What is the real cause of happiness? – Stoicism 2
In the previous article I dealt with the root question of Stoicism, in this one I will go further and examine where happiness lies for human beings.
What does really matter to us as human beings.
Virtue = Good – Only virtue can bring happiness.
Live virtuously = goal of humans, the rest is indifferent.
When we embark on the path to satisfy our desires, we start a chain of events that will be infinite. No desire satisfaction lasts for ever, after each desire satisfied another one rises and so for ever. How can happiness be based on that never-ending research of a new satisfaction?
And yet we can’t stay still and desire nothing. Although, external objects and achievements will not make us happy, at least not durably.

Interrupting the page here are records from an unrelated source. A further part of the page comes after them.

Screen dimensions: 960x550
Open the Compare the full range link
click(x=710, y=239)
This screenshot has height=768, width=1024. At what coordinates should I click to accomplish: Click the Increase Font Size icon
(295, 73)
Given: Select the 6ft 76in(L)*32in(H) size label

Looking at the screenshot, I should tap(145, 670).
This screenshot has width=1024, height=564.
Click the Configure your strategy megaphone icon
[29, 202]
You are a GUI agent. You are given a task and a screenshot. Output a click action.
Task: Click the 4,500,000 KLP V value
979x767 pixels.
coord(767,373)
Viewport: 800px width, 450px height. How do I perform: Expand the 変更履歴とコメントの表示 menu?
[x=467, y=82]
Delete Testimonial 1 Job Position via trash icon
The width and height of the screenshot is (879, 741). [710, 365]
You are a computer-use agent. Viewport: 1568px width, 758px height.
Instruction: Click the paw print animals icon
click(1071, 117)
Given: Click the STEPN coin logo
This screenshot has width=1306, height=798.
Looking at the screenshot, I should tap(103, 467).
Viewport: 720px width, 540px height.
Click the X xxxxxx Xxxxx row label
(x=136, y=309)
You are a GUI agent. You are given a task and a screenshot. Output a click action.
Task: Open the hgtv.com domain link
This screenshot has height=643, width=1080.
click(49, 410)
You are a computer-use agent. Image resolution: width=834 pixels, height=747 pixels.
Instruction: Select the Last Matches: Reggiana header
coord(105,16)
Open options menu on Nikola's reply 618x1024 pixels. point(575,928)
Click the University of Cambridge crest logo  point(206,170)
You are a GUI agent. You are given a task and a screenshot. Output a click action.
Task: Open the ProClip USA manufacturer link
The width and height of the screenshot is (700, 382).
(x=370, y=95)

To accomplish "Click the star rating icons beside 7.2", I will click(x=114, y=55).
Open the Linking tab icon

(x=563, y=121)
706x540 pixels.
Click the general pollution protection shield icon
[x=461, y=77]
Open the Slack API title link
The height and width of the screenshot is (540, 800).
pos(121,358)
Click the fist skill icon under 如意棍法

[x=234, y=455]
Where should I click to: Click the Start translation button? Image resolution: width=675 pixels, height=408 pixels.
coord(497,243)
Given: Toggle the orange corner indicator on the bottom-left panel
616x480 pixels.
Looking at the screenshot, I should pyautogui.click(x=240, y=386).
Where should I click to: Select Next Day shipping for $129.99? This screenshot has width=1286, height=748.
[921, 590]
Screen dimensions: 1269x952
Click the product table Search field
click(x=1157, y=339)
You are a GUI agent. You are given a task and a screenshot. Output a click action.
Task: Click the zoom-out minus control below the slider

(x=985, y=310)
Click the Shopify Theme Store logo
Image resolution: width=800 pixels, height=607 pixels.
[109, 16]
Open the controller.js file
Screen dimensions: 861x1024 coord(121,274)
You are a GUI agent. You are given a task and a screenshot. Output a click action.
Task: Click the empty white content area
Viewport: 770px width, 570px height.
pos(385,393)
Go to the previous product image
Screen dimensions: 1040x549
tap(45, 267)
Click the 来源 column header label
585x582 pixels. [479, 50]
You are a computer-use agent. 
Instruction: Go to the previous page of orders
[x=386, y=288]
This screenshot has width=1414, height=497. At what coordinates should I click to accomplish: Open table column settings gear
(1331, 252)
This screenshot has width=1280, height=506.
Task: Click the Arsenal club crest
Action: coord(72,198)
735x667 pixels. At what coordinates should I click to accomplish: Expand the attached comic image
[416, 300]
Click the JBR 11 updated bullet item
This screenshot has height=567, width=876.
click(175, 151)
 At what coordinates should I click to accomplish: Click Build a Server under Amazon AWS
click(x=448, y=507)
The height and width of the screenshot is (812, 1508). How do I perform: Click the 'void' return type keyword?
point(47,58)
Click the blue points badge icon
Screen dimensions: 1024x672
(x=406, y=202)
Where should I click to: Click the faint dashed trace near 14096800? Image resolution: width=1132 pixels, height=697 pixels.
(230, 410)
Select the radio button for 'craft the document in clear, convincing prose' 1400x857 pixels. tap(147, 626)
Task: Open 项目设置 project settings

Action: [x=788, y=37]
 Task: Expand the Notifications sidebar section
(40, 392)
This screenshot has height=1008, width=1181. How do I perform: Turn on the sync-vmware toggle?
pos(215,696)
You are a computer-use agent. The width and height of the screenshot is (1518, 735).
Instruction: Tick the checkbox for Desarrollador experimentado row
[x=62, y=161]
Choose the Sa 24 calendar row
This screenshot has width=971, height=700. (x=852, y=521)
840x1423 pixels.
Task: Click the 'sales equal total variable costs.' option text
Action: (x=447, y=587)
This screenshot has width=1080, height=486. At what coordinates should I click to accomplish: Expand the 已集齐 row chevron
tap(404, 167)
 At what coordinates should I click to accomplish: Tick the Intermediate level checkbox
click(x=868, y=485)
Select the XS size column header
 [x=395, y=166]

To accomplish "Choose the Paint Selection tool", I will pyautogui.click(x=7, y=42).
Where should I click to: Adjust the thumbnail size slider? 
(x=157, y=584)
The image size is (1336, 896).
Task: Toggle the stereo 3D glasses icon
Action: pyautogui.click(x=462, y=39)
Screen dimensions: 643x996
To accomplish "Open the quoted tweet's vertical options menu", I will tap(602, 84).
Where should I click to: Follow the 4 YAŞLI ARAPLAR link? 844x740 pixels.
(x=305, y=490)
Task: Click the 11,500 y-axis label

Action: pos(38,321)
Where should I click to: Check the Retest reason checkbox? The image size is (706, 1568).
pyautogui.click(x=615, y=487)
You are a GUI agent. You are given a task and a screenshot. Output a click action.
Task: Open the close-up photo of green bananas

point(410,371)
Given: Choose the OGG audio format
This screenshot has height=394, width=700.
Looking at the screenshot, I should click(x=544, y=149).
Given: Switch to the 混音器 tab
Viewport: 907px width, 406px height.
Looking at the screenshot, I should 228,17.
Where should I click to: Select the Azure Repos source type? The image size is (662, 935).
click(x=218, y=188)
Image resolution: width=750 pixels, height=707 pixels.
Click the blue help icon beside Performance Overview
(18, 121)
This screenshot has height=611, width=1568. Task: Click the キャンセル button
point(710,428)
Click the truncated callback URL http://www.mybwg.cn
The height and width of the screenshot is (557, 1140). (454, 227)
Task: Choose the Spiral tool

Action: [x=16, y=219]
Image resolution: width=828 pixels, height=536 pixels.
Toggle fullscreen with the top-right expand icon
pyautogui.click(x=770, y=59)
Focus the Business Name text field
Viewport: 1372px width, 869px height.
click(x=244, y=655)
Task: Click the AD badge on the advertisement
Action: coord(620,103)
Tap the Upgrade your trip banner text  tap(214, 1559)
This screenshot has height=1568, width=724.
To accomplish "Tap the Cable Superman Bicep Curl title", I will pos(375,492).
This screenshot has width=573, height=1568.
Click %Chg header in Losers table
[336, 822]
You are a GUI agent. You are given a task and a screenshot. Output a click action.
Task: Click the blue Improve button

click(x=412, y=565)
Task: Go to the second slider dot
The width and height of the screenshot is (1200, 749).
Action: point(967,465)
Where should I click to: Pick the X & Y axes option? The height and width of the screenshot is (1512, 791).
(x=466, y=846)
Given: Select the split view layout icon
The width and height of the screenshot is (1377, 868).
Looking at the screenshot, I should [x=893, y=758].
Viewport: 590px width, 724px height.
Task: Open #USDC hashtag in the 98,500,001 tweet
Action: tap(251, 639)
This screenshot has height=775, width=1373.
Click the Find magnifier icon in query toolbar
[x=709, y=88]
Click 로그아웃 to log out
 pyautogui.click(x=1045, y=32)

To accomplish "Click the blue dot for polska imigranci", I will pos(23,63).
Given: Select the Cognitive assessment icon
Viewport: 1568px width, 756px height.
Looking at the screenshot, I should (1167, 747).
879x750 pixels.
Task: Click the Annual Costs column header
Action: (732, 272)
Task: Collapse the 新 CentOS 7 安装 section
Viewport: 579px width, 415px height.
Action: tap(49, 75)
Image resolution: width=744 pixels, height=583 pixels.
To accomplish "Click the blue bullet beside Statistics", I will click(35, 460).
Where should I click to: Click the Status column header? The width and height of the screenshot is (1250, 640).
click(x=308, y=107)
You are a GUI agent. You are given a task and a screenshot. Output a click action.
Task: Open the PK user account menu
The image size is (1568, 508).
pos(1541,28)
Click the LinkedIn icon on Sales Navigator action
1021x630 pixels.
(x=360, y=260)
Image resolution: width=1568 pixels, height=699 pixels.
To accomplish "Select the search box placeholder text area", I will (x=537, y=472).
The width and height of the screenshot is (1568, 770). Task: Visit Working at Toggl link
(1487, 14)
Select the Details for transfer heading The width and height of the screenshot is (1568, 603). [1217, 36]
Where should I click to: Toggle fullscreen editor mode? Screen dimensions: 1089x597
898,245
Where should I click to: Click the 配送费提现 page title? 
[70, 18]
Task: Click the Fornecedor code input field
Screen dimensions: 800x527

We need to make it clear that Stoicism is not a doctrine of renunciation, indeed the opposite is true, in fact, in defining virtue as the cause of true happiness, that is, in announcing the being, i.e. what you are, the foundation of living well, Seneca, as the greatest representative of Roman Stoicism, puts the properties, that is, the material goods, riches and honors among the preferable. These latter cannot be a source of happiness, they are external elements to man, and they are not part of virtue. Virtue, nature, reason, logos are the ground of true happiness. To which we can associate: inner harmony, harmony of human being with himself, with the things of the world and with the divine. The Stoa School taught us to accept reality, reality as it is, but not to have a passive attitude to life. The active part of stoic thought consists in the constant interpretation of events through reason; interpretation that is resolved, therefore, in a conscious life not governed by irrational impulses or uncontrolled emotions, as well as to the practice of fundamental virtues such as courage and justice.[1]
[1] Bisogno, Maurizio Angelo. The Philosophy of Seneca (Kindle Locations 47-57).